June 20th, 2008

Jason sepia

thanks, FoAM!

I went back to Hwa Chong today for a staff meeting this morning, and discovered on my desk a package from Amazon. Since I hadn't ordered anything from them to be delivered to the school, I figured it might be the copies of Little Brother that fjm had so generously donated. After opening it up, there was indeed a copy of the novel there, but upon looking at the shipping receipt, I discovered that it was instead from someone named FoAM who lives in Brussels.
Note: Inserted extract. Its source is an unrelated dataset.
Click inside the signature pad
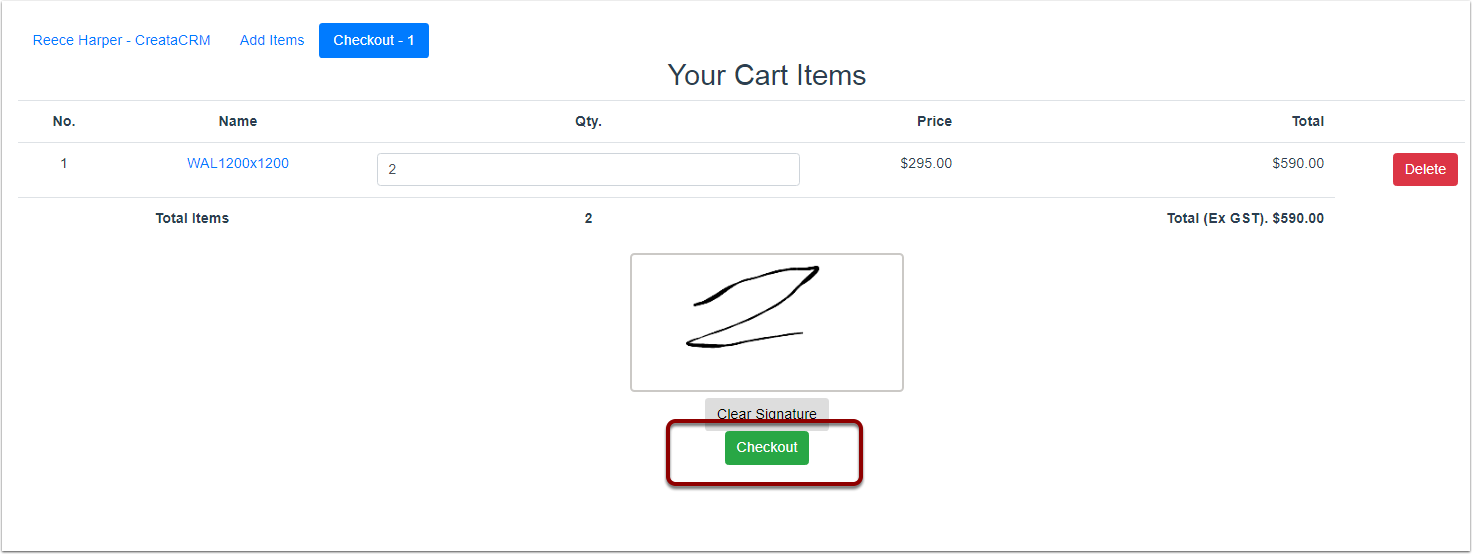The height and width of the screenshot is (554, 1472). click(767, 322)
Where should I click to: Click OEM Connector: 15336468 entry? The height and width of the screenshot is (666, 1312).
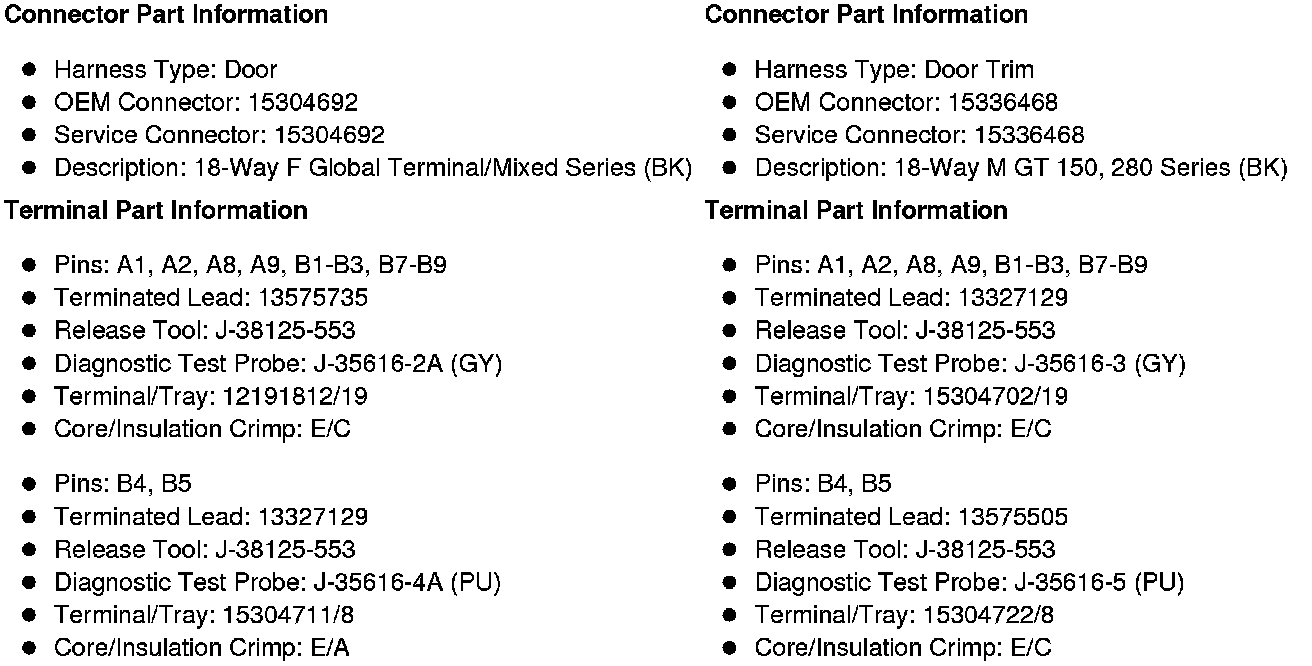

I'm not sure who you are, but thank you so much, FoAM! We now have one more copy of Little Brother in addition to the few that Farah has sent (which will hopefully arrive soon), and the students at Hwa Chong will be able to read the nice hardcover edition as well as downloading it for free. On their behalf, once again, I thank you.
Jason sepia

a dog's heart, and a kitten, at booksactually

Yesterday, Janet and I were both tremendously productive, depositing checks that needed depositing, applying for a post office box1 (and getting one on the spot), dropping some things off at SHC HQ, eating lunch at a Tibetan vegetarian restaurant in Chinatown, wandering around and eventually finding BooksActually2, and then checking out the incredibly detailed models of Singapore at the URA Building. A lot of walking, and incredibly exhausting, but I did sleep well last night.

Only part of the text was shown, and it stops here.